As markets were discounting further easing in the future with the largest probability on the September 8 meeting, investor will listen to Draghi for hints on the current policy stance and any clues to the timing of additional measures.
EUR/USD traded flat in anticipation of the event.
2. Oil gains as investors weigh supply forecasts
The International Energy Agency (IEA) said that 2016 would see the biggest fall in non-OPEC production in a generation, helping rebalance a market that has been dogged by oversupply.
However, oil producers weighed in on black gold with comments on production increases.

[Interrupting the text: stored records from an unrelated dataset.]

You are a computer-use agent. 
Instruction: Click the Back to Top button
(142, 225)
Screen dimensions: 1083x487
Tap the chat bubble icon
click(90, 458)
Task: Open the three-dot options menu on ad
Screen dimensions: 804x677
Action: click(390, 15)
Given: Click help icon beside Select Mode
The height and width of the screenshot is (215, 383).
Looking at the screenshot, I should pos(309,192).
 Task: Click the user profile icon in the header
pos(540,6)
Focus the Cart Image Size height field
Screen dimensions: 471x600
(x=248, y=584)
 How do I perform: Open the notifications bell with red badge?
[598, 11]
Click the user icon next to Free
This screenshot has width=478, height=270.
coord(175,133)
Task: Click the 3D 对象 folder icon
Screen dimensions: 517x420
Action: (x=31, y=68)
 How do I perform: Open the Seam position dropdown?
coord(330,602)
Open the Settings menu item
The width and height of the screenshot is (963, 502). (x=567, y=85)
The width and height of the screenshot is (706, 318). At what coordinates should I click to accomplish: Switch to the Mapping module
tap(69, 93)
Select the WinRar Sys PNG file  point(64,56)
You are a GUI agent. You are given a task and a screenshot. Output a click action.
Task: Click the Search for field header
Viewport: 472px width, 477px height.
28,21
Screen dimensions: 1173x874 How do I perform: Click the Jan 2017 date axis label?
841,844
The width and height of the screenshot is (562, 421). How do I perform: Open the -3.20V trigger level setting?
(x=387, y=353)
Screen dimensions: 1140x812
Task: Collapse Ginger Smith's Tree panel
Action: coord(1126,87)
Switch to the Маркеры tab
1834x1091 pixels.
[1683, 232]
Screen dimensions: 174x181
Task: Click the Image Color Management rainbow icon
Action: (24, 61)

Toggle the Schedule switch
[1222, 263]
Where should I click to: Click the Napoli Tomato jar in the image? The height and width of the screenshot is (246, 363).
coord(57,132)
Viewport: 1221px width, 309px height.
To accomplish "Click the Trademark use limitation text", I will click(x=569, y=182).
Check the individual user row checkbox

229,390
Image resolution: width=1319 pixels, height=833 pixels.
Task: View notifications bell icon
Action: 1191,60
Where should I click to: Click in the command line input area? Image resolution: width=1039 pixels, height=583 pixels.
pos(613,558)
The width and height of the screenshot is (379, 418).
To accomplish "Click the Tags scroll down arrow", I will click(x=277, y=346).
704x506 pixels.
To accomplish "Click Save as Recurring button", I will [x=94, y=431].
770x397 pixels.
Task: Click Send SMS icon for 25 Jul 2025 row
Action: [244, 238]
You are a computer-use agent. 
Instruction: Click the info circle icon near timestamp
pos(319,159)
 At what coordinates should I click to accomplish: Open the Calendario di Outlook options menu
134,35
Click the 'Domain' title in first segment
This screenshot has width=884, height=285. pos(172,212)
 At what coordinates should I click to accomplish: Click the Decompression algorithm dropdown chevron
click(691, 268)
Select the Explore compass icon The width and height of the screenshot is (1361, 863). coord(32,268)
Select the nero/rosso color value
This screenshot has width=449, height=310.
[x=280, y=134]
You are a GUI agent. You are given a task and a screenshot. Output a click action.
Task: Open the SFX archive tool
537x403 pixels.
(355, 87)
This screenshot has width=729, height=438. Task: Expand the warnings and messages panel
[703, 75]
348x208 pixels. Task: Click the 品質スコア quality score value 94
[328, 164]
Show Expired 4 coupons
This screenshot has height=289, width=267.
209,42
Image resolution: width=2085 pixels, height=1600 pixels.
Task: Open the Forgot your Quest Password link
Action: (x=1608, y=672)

Russia's energy minister said it might push oil production to historic highs of over 12 million barrels per day (bpd), while Iran reiterated its intention reach its pre-sanction output of 4 million bpd as soon as possible.
Oil was seeing volatile trade throughout the session, passing back and forth between declines and gains U.S. crude oil futures rose 0.41% to $44.46 at 10:01AM GMT, or 6:01AM ET, while Brent oil traded up 0.55% to $46.05.
3. U.K. retail sales disappoint; pound recovers after initial drop
In discouraging news for the British economy, U.K. retail sales slumped by 1.3% in March, much worse than the expected decline of just 0.1%.
The release initially put downward pressure on the pound which hit an intraday low of $1.4300, but GBP/USD had since recovered and traded up 0.22% to 1.4364 at 10:01AM GMT, or 6:01AM ET.
4. U.S. data and earnings ahead
Stateside investors were focusing on the release of weekly jobless claims and the Philadelphia Fed manufacturing index for April at 12:30GMT or 8:30AM ET.
In less market-moving data, the Chicago Fed national activity for March, the housing price index for February and the Conference Board’s leading index for March will also be released.
In earnings reports, traders will center their attention on GM and two Dow components, The Travelers and Verizon. Visa, Microsoft (NASDAQ:MSFT) and Google (NASDAQ:GOOGL) will report after the market close.
5. Japanese stocks hit 5 ½-week high on BoJ easing bets
After U.S. stocks closed Wednesday’s session at their highest level since last July, the Nikkei 225 jumped 2.70% to close at a five-and-a-half week high as bets that the Bank of Japan (BOJ) would embark on more easing took hold.
Former BoJ deputy governor Kazumasa Iwata suggested that the Japanese central bank would have to lower it’s -0.1% interest rate to -1% in order to conquer deflation.